**Goal of the exercise**. The whole listing is to be restated word for word with no images.

**Task data**.
● ● ● ● ●
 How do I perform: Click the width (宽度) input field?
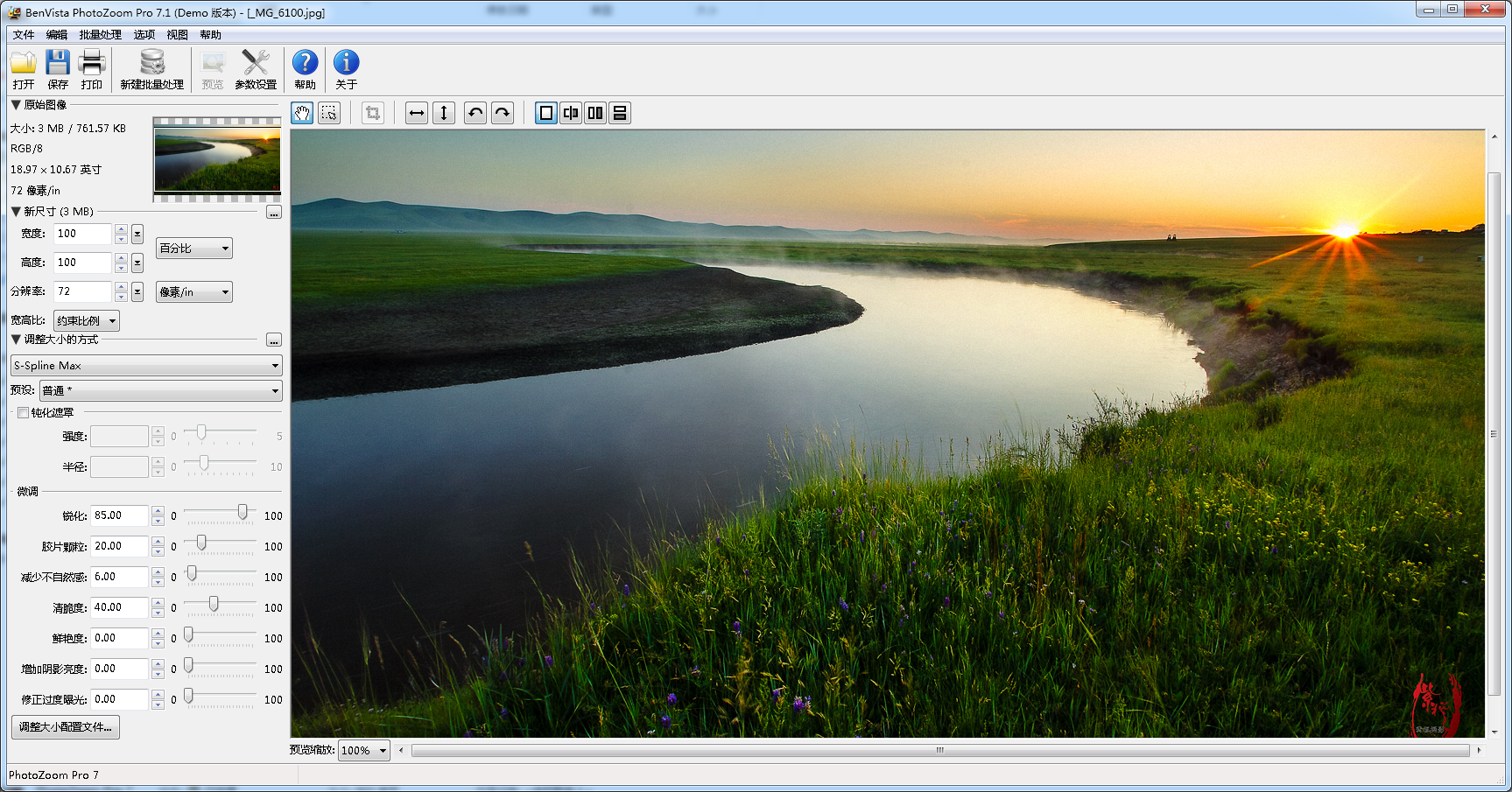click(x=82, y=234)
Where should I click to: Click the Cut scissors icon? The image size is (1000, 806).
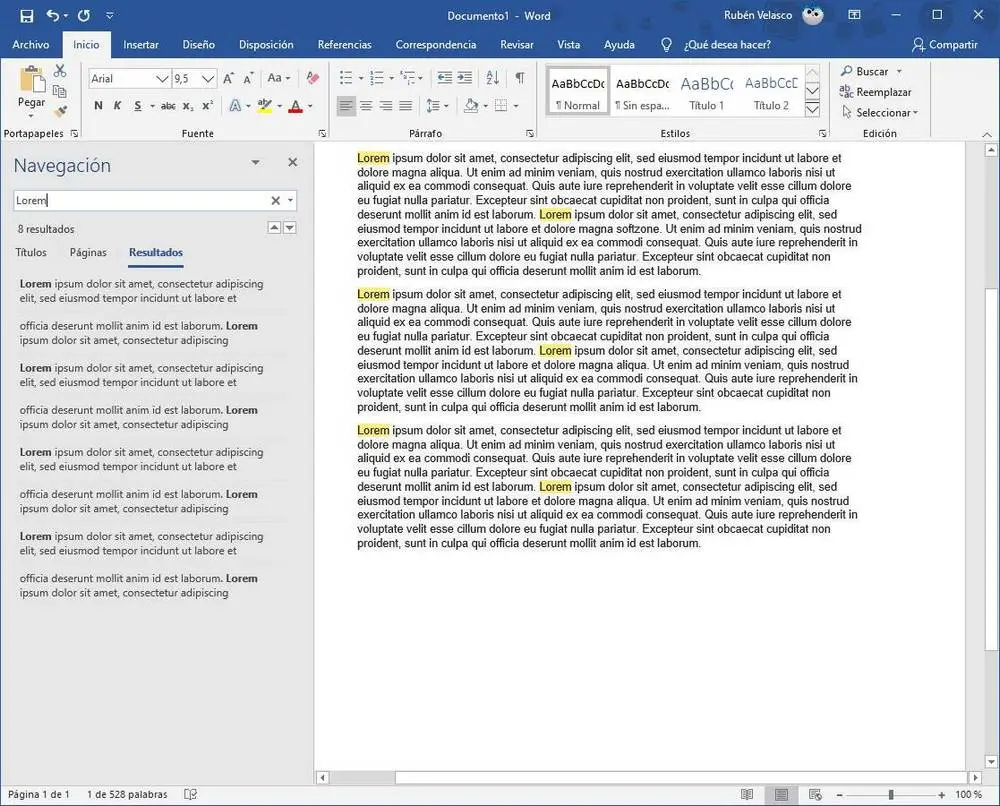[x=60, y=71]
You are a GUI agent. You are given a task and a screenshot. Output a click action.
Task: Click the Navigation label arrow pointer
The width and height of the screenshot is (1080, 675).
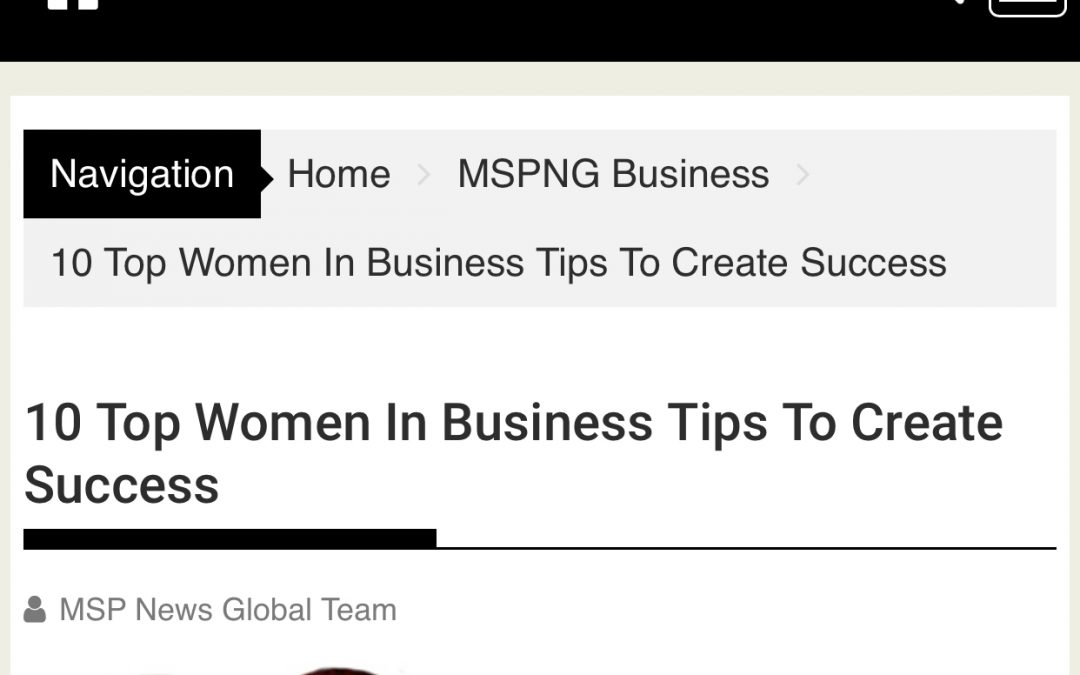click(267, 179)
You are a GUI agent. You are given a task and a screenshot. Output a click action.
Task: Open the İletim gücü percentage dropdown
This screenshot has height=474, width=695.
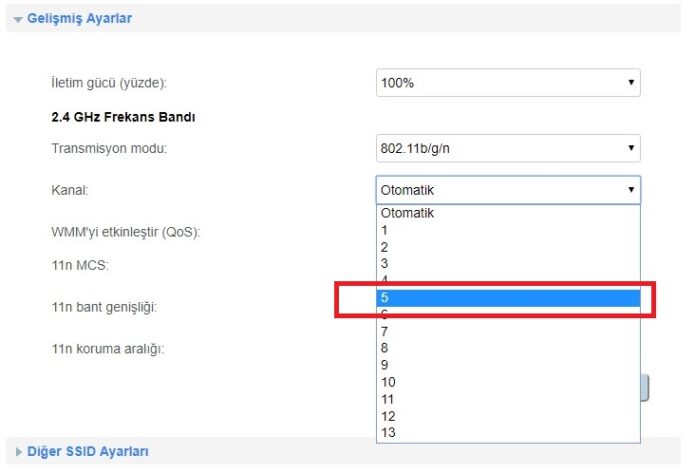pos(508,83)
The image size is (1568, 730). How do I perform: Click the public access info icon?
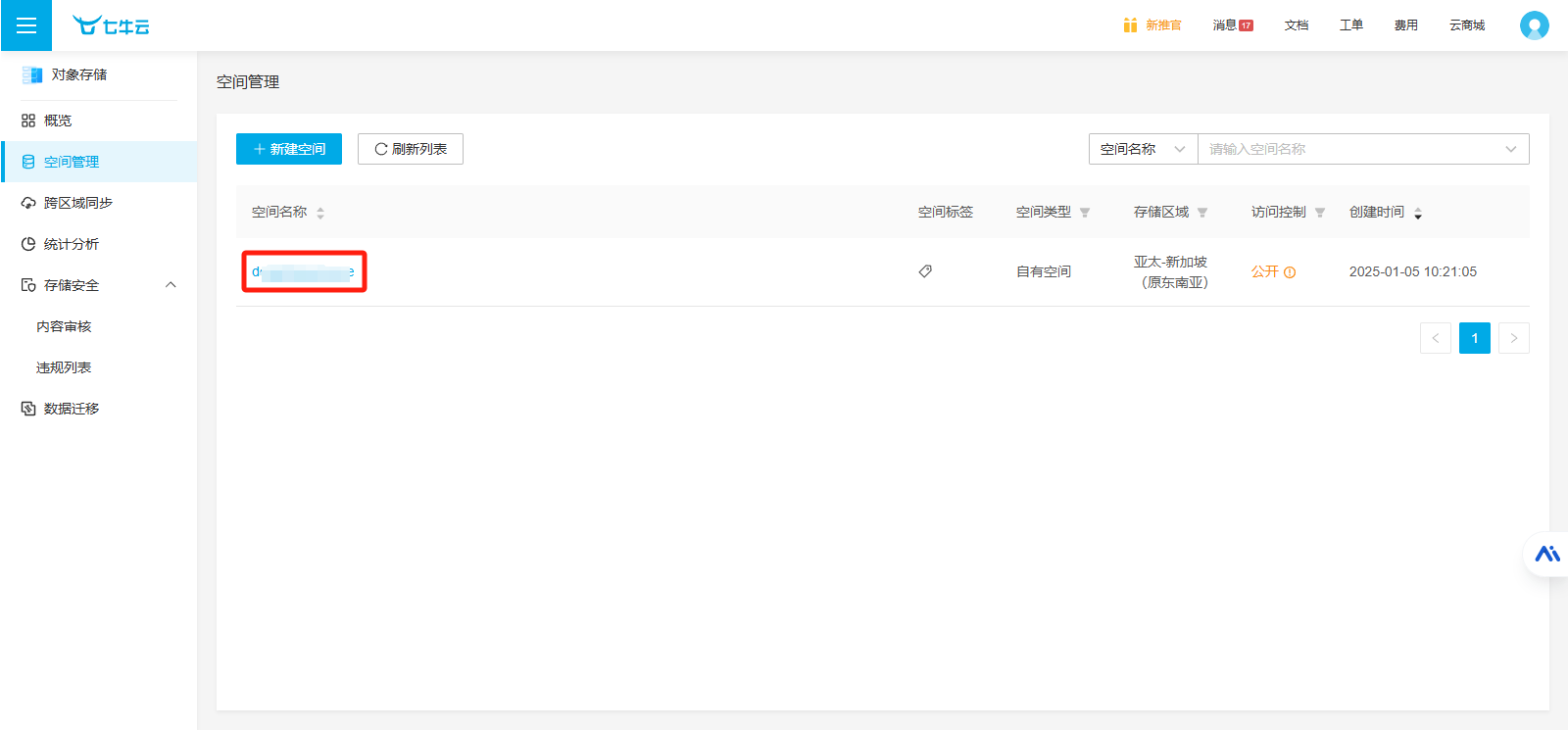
● ● ● ● ●
**Task response**.
 How do I perform: Click the width (宽度) input field?
click(x=82, y=234)
Where should I click to: Click the Cut scissors icon? The image size is (1000, 806).
[x=60, y=71]
You are a GUI agent. You are given a task and a screenshot. Output a click action.
Task: Click the Navigation label arrow pointer
The width and height of the screenshot is (1080, 675).
click(267, 179)
You are a GUI agent. You are given a task and a screenshot. Output a click action.
Task: Open the İletim gücü percentage dropdown
This screenshot has height=474, width=695.
pos(508,83)
The image size is (1568, 730). How do I perform: Click the public access info icon?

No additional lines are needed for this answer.